La séquence d’une migration
- Exporter depuis l’ancien système, avant toute résiliation.
- Nettoyer : doublons de clients, articles obsolètes, coordonnées périmées. Une migration est l’occasion unique de le faire.
- Importer un échantillon et vérifier le rendu avant l’import complet.
- Rapprocher les totaux : nombre d’enregistrements, soldes, en-cours.
- Basculer à une date propre, idéalement un début d’exercice ou de mois.
- Conserver l’accès à l’ancien système quelques mois, en lecture.
Le piège du calendrier
Migrer en pleine période de clôture ou de forte activité multiplie les risques. Le bon moment est une période creuse, avec une date de bascule nette. C’est aussi ce qui simplifie le travail du cabinet comptable, dont l’avis mérite d’être demandé avant de fixer la date — voir l’échange de données avec l’expert-comptable.
Ne pas résilier trop tôt
C’est l’erreur la plus coûteuse : résilier l’ancien abonnement avant d’avoir vérifié que tout est repris. Prévoyez un recouvrement d’un ou deux mois entre les deux systèmes. Le surcoût est modeste au regard d’un export impossible à refaire.

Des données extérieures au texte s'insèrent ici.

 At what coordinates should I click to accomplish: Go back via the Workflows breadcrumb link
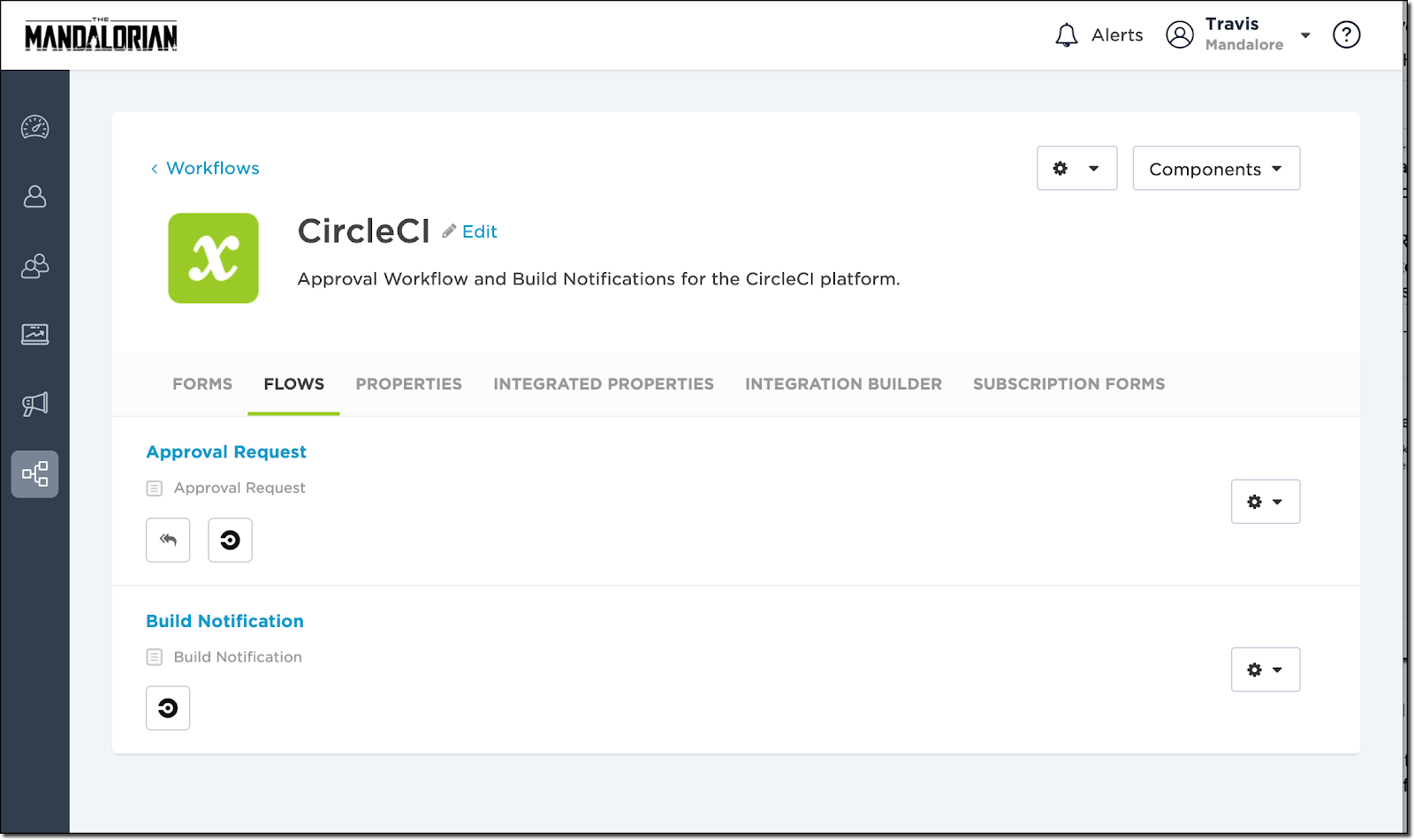[x=211, y=168]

Les durées de conservation s’appliquent aux données reprises : leur détail.
La réversibilité se contractualise avant, jamais après : les points à prévoir.
L’export au format normé est le point de passage : la marche à suivre.
Questions fréquentes
L’éditeur doit-il fournir l’export ?
Cela dépend du contrat. C’est un point à vérifier avant de souscrire, pas au moment de partir — voir licence ou abonnement.
Combien de temps prévoir ?
Cela dépend du volume et de la propreté des données. Le nettoyage prend souvent plus de temps que l’import lui-même.
Peut-on migrer en cours d’exercice ?
Oui, avec une reprise des soldes à la date de bascule. Un début d’exercice reste plus simple.
Conclusion
Décidez d’abord jusqu’où remonter et ce qui vit encore. Exportez avant de résilier, nettoyez avant d’importer, et gardez l’ancien système accessible quelques mois.
Article d’information générale. Les fonctionnalités et les tarifs des logiciels évoluent rapidement : vérifiez-les auprès de l’éditeur avant toute décision, et faites valider l’adéquation à votre situation par votre expert-comptable.